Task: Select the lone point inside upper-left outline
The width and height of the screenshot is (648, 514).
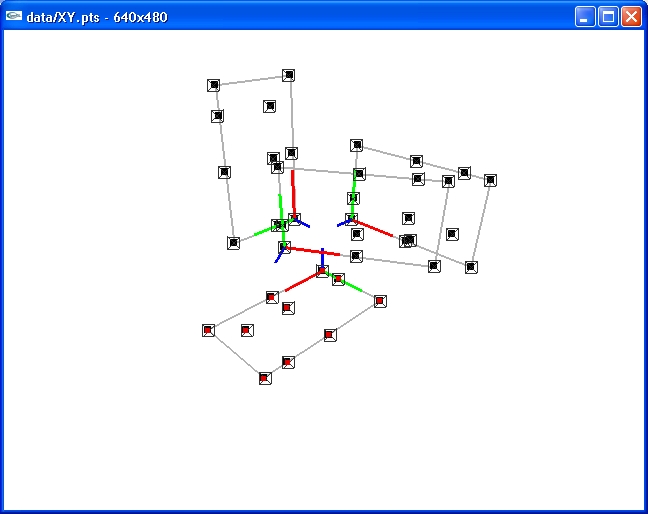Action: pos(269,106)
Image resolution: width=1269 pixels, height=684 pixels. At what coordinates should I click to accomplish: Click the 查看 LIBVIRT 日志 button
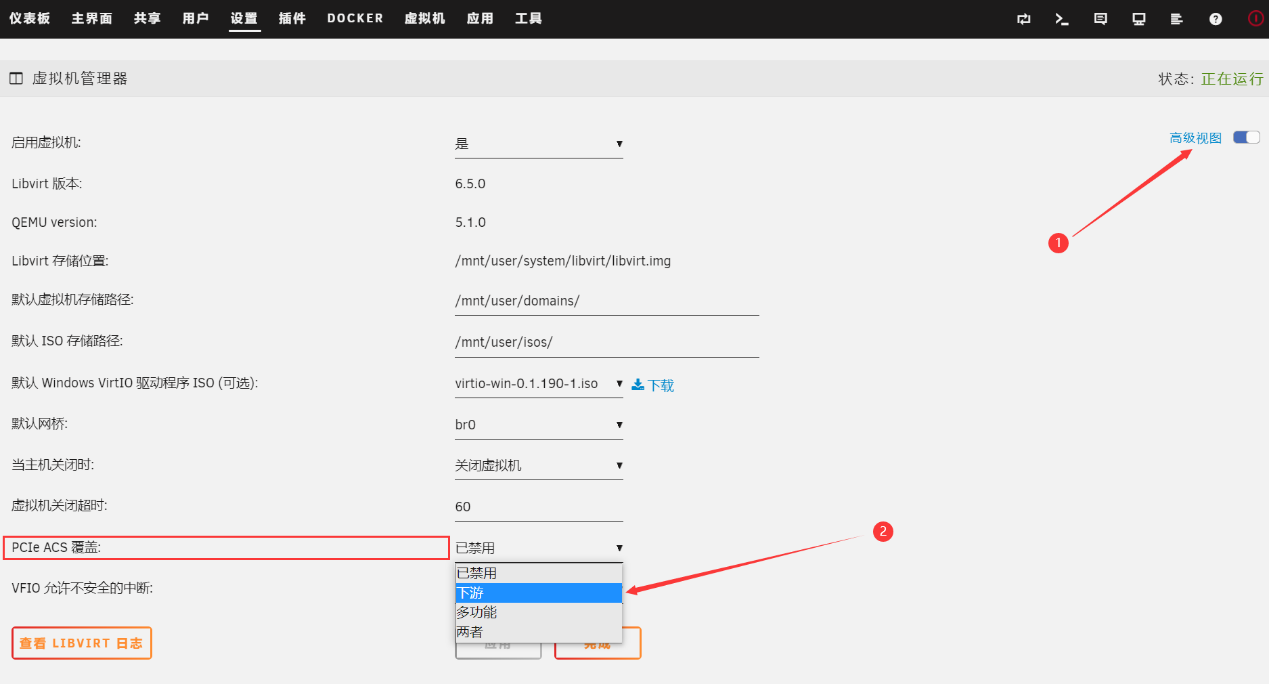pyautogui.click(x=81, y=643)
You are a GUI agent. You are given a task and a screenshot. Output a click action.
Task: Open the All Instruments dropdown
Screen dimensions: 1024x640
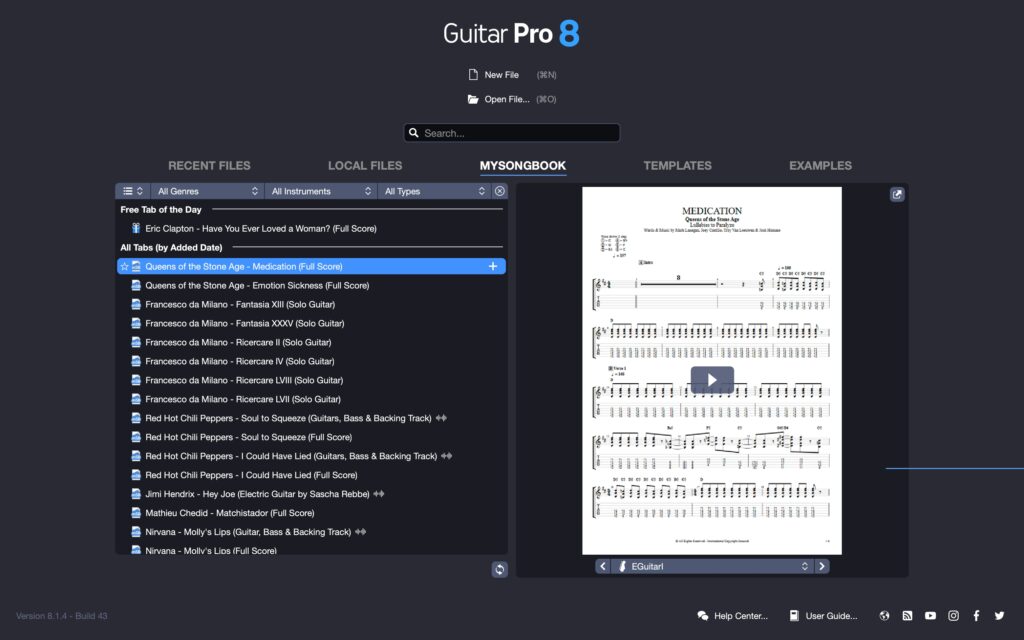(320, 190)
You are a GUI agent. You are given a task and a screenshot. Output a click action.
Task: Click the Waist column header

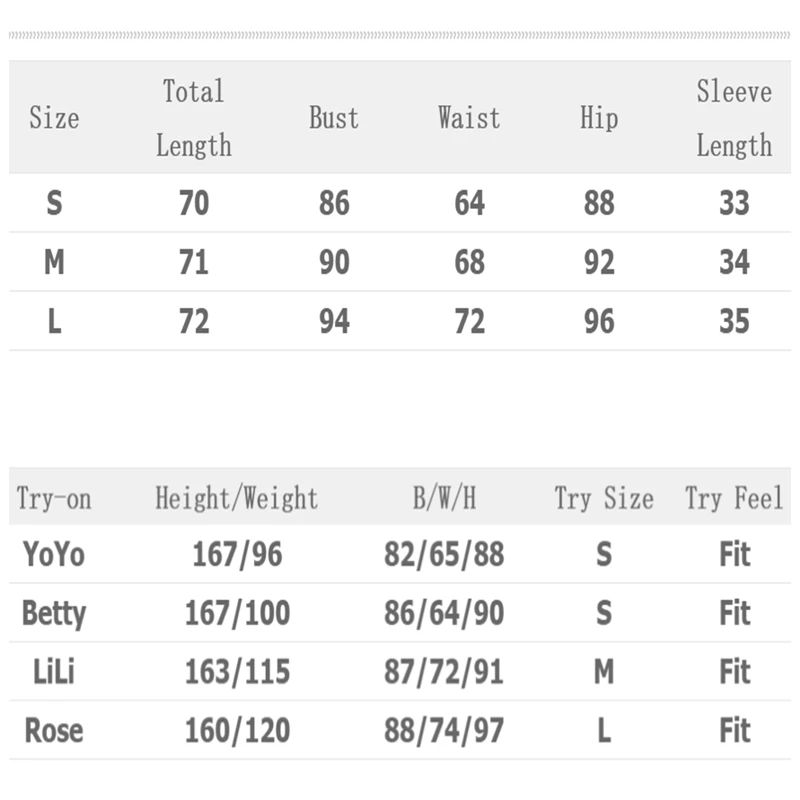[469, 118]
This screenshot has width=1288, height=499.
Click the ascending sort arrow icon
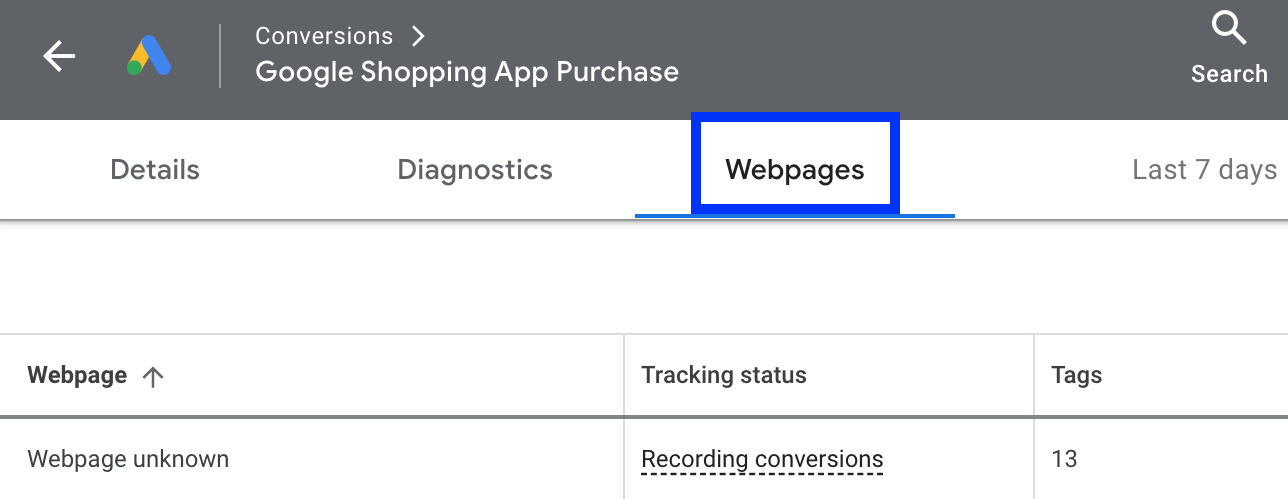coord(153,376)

*INSTRUCTIONS TO FOLLOW*:
An exact retyping of each record, with no pictures, is the answer required.

*ANSWER TO THE PROBLEM*:
Task: Select the lone point inside upper-left outline
The width and height of the screenshot is (648, 514).
Action: pos(269,106)
Image resolution: width=1269 pixels, height=684 pixels. At what coordinates should I click to accomplish: Click the 查看 LIBVIRT 日志 button
pyautogui.click(x=81, y=643)
You are a GUI agent. You are given a task and a screenshot. Output a click action.
Task: Open the All Instruments dropdown
Screen dimensions: 1024x640
(320, 190)
You are a GUI agent. You are given a task and a screenshot. Output a click action.
Task: Click the Waist column header

[469, 118]
This screenshot has width=1288, height=499.
Click the ascending sort arrow icon
coord(153,376)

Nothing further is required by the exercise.